もくもくと上がる炎と煙が、黒衣仮面の姿を隠したが、やはり水月は構わず、次の魔術を起こす。
「――現世に示現せよ、千引之岩――」
同時に、水月の周囲各所に、不可視の障壁が、複数創られた。
「……縮地」
そうポツリと呟いた水月は、不可視の障壁と、ビルの側面を足場に、あっというまに黒衣仮面との間合いを詰める。

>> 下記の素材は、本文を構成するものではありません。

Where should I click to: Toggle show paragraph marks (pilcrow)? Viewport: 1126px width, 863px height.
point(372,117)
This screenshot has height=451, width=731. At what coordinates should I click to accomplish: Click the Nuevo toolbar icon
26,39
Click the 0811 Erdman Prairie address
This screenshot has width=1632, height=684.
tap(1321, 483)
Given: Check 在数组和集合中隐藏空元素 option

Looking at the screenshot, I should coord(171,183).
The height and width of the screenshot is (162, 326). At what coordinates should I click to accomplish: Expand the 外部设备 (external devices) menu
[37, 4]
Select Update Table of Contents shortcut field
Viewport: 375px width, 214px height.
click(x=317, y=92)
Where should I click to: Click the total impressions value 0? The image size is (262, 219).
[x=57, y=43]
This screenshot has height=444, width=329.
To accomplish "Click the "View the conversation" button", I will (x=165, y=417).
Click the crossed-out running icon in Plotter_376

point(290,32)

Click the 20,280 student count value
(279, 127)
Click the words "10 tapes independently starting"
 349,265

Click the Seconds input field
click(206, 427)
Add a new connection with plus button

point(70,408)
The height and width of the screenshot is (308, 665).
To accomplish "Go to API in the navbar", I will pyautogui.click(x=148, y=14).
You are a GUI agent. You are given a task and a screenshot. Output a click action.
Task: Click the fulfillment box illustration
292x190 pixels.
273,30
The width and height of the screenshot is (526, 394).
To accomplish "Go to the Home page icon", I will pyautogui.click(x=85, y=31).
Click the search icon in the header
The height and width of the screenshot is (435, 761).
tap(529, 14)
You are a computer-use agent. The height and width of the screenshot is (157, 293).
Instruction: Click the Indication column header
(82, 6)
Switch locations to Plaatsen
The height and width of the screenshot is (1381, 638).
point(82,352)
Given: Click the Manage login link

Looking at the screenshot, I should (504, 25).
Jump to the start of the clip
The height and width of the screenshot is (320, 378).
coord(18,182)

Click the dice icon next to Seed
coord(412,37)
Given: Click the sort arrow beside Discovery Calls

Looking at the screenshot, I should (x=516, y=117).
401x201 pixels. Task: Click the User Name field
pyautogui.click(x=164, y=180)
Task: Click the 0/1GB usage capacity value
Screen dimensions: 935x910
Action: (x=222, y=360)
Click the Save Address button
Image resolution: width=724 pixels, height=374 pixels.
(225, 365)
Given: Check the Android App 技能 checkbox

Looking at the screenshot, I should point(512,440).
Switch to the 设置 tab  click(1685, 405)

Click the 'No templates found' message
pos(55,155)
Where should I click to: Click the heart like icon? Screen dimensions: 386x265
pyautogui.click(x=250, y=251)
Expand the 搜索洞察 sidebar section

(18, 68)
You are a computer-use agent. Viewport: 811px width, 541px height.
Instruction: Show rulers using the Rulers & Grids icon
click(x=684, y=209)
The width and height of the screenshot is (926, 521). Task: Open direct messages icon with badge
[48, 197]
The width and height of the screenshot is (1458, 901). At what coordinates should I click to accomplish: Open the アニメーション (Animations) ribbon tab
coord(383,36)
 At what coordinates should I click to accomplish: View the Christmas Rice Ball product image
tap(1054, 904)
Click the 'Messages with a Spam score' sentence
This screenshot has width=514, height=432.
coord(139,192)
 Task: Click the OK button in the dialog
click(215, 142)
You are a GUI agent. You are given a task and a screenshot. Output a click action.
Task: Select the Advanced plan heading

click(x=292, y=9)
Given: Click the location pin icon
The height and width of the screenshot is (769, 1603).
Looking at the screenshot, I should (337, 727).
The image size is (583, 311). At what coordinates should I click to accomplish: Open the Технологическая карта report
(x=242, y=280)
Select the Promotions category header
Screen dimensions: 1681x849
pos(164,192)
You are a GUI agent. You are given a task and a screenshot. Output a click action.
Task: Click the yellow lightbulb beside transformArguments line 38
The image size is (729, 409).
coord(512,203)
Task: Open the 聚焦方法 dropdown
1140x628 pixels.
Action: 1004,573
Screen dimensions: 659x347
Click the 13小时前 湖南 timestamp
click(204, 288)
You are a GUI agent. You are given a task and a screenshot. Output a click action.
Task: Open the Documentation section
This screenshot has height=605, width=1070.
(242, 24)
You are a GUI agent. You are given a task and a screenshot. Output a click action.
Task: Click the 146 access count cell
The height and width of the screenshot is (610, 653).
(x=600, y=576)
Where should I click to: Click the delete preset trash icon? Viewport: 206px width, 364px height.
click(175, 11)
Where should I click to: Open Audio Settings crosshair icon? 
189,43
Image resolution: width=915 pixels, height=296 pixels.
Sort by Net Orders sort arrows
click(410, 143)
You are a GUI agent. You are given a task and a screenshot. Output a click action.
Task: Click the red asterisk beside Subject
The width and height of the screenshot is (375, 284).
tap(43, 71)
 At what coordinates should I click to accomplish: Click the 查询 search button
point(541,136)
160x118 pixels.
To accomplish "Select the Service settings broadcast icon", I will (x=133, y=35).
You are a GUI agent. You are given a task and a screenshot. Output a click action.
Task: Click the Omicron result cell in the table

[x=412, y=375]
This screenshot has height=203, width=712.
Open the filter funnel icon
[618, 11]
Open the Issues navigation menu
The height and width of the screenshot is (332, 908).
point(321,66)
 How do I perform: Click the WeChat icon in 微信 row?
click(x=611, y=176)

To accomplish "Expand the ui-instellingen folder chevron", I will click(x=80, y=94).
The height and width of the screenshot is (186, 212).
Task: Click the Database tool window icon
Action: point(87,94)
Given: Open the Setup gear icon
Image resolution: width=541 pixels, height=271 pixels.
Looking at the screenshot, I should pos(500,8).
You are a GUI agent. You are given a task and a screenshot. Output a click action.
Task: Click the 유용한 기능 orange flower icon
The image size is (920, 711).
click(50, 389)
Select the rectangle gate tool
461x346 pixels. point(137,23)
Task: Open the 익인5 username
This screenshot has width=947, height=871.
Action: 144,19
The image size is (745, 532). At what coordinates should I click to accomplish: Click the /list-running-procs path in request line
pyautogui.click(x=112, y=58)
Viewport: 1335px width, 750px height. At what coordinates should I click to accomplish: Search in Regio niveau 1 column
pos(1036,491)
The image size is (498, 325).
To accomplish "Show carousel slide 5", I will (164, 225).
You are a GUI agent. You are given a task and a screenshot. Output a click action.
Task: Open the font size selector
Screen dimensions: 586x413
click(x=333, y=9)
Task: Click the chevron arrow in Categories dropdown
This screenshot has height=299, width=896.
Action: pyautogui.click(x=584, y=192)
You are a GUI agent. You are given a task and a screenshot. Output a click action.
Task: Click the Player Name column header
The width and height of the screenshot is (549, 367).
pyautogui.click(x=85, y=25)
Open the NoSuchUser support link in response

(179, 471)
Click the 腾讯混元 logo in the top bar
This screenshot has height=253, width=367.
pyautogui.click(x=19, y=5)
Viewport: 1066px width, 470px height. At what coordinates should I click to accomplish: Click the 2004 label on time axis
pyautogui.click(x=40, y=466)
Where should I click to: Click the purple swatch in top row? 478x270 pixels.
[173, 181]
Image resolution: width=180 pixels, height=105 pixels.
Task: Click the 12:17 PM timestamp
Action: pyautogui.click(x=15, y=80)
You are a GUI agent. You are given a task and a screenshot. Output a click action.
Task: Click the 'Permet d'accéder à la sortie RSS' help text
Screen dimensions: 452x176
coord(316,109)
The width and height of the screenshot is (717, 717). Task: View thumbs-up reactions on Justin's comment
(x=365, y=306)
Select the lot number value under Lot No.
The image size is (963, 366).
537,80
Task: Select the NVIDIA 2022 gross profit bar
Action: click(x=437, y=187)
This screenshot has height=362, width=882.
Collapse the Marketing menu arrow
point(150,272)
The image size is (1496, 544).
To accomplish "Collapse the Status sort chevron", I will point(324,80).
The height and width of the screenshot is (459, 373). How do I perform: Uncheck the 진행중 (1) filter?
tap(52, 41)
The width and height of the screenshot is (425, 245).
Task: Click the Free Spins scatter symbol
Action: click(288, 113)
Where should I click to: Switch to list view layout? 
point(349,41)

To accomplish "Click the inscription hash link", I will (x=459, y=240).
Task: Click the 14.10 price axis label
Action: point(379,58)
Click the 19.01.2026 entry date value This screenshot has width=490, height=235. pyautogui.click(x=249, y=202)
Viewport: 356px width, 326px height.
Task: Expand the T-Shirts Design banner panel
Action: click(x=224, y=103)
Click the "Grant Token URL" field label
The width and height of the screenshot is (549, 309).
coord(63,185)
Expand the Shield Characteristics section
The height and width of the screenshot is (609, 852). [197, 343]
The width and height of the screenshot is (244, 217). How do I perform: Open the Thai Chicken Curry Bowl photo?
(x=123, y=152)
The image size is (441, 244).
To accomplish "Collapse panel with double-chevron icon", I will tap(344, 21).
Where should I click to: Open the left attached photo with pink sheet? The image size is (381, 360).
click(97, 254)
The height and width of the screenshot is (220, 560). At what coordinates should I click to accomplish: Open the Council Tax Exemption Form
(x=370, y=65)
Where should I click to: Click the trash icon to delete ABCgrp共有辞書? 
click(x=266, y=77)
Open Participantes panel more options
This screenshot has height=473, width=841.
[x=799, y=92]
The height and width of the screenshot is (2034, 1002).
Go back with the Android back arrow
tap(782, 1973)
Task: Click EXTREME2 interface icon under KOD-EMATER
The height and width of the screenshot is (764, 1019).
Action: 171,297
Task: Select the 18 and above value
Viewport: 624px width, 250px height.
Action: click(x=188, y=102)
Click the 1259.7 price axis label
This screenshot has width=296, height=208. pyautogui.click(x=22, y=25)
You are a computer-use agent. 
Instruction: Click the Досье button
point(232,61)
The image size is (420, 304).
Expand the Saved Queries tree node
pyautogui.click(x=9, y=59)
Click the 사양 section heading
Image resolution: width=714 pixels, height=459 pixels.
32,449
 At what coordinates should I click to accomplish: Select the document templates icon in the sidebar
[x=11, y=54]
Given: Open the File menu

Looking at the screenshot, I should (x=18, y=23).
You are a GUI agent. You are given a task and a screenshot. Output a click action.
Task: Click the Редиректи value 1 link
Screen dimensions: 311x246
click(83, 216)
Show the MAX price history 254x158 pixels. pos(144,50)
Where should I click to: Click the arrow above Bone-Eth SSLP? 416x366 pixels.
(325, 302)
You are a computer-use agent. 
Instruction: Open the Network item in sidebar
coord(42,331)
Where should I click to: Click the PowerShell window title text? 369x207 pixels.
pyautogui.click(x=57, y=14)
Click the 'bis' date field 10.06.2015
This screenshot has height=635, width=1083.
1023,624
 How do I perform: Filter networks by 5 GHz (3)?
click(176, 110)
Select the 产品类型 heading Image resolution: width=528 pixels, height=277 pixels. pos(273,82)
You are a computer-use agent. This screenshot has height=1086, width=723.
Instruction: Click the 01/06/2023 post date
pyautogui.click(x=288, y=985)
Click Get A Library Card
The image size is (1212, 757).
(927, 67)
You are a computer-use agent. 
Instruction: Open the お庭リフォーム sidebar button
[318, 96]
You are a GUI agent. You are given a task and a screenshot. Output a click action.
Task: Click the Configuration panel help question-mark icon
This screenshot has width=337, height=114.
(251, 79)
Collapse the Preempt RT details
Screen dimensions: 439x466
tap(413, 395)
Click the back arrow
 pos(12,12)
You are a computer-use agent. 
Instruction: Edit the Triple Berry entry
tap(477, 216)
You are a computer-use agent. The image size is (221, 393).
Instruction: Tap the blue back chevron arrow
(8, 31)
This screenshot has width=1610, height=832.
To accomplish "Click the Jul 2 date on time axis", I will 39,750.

黒衣仮面の背後を取った水月の、見舞おうとしたかかと蹴りは、
「――カコメ――」
不可視の障壁に拒絶され、弾き飛ばされる。
「……っ!」
多少混乱しながらも、空中で器用に身を振って、無事体勢を整える水月。
(カコメだとっ!)
愕然としながらも、水月は間合いをとる。
次の瞬間、水月と黒衣仮面が、同時に呪文を紡ぐ。
「――現世に示現せよ、前鬼戦斧――」
「――吾は一言にて放つ、ワカテ――」
両者から発生した魔術の斬撃は、互いにぶつかり合って霧散する。
梵我誤差。
そして、それは水月にとって、驚愕に値する事実であった。
「どういうことだ!」
瞳孔が広がるほどの驚愕に身を委ね、水月は叫んだ。
「どうしてお前が葛城の呪文を使っているっ!」
――吾は一言にて放つ――
それは、言霊の神格たる、葛城山の一言主を、あらわす言の葉にして、葛城一族が多用する魔力の入力の呪文だ。
葛城一族の魔術師以外に、使う者なき呪文である。
それを、いかな理由からか、黒衣仮面は使ってみせた。
水月にとっては、信じられないことである。
「お前……さくらか! さくらなのか!」
「答える必要を感じません」
黒衣仮面は、どこまでもそっけない。
目の前にいるのは、初恋の君か、否か。
それは、黒衣と仮面に閉ざされて、水月が知ることはかなわなかった。
「――吾は一言にて放つ――」
「もしかしてお前、魔法メジャーの洗脳を受けて……!」
「――ウガテ――」
悲鳴にも似た、儚い希望を吐露する水月に向かって、容赦ない魔術の弾丸が撃たれた。
水月の腹部に、衝撃が炸裂し、
「がぁ……!」
酸素が、気道を逆流する。
そのまま倒れようとする水月の体を、いつのまにか距離をつめていた黒衣仮面が、掴んで止めた。
黒衣仮面が掴んだのは……首。
(しまっ……もろ頚動脈……!)
水月の本能は焦ったが、肉体と理性は、反応しなかった。
肉体は、先ほどの衝撃の余韻を、いまだ残し、理性は混乱極まっていた。
(マリーはさくらが死んだと……じゃあここにいるこいつは何で葛城一族の魔術を?)
葛城さくらの死の可能性。
黒衣仮面の正体。
それら二律背反する事実が、水月の思考を、混乱させていた。
その間にも、頚動脈を塞がれて、水月の意識は、段々と薄れていく。
桜の花の乱舞を背景に、覗き込むように水月を見る、黒衣仮面の仮面ごしの視線には、何の感情も浮いてはいなかった。
「ぐっ……がっ……」
言葉にならない誰何の声をあげて、水月の意識は、闇に沈んだ。